JOB
Lay out the records from the line with "You are a computer-use agent. Screen" to the line with "coord(372,309)", both included, as a Markdown table with the columns Row and Line, omitting any blank lines.

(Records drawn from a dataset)
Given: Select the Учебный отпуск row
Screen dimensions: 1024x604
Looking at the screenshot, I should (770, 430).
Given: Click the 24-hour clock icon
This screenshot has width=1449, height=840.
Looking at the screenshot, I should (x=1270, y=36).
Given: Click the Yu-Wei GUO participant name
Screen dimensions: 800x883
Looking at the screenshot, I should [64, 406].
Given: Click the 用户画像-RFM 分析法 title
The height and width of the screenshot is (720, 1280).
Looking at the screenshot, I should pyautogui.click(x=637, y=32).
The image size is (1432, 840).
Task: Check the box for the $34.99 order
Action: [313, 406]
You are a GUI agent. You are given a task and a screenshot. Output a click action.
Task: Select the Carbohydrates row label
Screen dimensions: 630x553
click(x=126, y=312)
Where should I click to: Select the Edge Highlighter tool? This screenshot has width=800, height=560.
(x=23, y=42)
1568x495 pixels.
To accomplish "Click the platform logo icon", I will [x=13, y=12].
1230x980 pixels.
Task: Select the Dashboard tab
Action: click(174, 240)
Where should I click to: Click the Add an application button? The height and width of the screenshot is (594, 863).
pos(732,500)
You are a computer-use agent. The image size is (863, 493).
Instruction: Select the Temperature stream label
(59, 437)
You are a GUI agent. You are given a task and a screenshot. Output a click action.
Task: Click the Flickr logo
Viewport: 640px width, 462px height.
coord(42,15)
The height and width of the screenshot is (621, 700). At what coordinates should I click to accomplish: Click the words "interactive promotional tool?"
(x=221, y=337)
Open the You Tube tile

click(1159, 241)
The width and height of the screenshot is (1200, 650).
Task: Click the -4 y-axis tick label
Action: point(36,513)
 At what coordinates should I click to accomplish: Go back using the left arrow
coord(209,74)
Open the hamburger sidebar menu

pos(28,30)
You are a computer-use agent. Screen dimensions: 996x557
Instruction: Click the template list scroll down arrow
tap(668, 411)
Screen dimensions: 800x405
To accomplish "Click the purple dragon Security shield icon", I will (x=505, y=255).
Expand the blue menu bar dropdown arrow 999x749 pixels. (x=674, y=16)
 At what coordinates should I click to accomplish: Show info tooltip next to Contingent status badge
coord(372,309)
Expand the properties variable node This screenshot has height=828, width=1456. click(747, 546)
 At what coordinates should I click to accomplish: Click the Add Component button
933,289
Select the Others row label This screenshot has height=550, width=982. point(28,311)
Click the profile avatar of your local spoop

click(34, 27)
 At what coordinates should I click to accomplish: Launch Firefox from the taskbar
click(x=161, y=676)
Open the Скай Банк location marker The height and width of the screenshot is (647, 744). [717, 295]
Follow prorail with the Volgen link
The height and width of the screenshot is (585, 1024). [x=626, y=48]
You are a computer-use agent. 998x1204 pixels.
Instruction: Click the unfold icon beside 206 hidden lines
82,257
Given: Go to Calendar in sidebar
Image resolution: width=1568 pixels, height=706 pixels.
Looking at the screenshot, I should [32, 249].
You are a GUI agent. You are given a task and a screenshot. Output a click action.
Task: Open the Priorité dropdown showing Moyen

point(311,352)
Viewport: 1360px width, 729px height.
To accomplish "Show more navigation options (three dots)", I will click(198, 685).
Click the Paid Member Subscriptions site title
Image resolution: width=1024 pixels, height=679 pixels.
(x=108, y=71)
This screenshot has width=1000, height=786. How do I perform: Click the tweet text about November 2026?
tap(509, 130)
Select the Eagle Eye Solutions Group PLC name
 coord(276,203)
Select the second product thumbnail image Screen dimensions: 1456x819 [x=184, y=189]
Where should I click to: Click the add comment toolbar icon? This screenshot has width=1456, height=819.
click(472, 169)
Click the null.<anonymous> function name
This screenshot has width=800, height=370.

SOLUTION
| Row | Line |
|---|---|
| 1 | You are a computer-use agent. Screen dimensions: 996x557 |
| 2 | Instruction: Click the template list scroll down arrow |
| 3 | tap(668, 411) |
| 4 | Screen dimensions: 800x405 |
| 5 | To accomplish "Click the purple dragon Security shield icon", I will (x=505, y=255). |
| 6 | Expand the blue menu bar dropdown arrow 999x749 pixels. (x=674, y=16) |
| 7 |  At what coordinates should I click to accomplish: Show info tooltip next to Contingent status badge |
| 8 | coord(372,309) |